BEGIN GIVEN DATA

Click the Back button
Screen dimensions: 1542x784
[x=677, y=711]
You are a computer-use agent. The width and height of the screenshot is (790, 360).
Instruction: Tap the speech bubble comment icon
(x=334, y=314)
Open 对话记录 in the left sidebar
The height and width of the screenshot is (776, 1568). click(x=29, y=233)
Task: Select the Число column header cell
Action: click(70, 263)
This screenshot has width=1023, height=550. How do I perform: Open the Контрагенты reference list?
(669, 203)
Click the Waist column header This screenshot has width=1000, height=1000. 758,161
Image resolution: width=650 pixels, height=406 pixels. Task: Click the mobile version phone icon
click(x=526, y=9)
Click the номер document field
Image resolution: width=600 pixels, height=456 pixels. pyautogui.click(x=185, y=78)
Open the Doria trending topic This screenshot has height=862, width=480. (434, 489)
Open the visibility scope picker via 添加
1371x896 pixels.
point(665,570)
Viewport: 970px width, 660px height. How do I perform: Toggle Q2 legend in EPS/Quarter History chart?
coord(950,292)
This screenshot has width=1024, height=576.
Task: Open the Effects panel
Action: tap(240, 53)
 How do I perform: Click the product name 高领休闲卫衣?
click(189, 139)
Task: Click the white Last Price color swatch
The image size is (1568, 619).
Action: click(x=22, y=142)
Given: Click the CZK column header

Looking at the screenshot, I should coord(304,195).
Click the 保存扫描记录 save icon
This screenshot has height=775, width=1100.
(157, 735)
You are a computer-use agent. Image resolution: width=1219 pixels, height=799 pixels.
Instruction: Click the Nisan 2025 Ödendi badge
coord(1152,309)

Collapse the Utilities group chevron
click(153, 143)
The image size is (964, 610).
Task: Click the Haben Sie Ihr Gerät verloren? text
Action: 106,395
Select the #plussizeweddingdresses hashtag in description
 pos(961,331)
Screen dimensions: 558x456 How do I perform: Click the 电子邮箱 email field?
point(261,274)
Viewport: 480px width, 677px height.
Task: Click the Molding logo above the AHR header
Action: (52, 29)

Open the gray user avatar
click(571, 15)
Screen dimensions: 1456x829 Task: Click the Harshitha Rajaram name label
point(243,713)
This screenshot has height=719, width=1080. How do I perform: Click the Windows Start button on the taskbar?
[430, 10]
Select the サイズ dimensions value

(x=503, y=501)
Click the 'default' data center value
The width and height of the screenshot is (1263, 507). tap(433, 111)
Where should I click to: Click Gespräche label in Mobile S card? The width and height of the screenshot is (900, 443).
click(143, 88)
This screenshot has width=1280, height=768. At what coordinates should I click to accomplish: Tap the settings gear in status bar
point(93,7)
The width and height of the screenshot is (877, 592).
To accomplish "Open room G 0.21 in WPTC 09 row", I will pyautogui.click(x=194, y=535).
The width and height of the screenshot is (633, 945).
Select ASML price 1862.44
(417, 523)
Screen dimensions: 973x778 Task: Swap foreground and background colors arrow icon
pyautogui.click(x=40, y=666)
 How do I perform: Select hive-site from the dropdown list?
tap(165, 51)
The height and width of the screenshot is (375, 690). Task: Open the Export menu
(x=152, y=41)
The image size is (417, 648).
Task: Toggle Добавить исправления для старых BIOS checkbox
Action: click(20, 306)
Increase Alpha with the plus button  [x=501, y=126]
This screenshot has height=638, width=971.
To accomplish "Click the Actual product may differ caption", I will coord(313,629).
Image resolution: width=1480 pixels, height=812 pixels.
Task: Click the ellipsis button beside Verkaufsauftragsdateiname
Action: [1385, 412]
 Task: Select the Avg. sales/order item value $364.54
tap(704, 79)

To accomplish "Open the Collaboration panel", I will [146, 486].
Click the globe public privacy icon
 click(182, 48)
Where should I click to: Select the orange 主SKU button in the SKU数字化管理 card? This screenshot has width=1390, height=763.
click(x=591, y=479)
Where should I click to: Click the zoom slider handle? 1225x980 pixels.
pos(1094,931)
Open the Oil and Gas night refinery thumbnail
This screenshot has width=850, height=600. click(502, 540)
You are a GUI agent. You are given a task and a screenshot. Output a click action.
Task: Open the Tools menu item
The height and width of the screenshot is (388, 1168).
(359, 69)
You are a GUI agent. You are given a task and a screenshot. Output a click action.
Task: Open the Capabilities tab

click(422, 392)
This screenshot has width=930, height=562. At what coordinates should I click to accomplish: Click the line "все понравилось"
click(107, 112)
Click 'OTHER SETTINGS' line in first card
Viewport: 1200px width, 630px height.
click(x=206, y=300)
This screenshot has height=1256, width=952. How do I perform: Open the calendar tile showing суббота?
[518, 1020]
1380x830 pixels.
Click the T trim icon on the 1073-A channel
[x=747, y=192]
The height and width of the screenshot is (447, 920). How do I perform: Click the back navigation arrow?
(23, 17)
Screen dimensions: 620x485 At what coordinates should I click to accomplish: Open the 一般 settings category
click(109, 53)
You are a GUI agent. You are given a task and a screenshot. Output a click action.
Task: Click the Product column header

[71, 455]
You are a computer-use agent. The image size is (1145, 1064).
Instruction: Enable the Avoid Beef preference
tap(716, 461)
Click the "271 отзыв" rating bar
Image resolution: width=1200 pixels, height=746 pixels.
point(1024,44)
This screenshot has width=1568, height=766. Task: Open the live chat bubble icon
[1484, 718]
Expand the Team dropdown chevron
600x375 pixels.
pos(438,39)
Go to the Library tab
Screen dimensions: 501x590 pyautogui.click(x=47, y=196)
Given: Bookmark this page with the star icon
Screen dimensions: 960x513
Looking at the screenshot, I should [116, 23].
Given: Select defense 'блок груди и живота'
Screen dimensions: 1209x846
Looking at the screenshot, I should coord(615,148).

END GIVEN DATA

WORK TASK:
Search the records for the word "with", then list every line that has it.

REPLY:
Increase Alpha with the plus button  [x=501, y=126]
Given: Bookmark this page with the star icon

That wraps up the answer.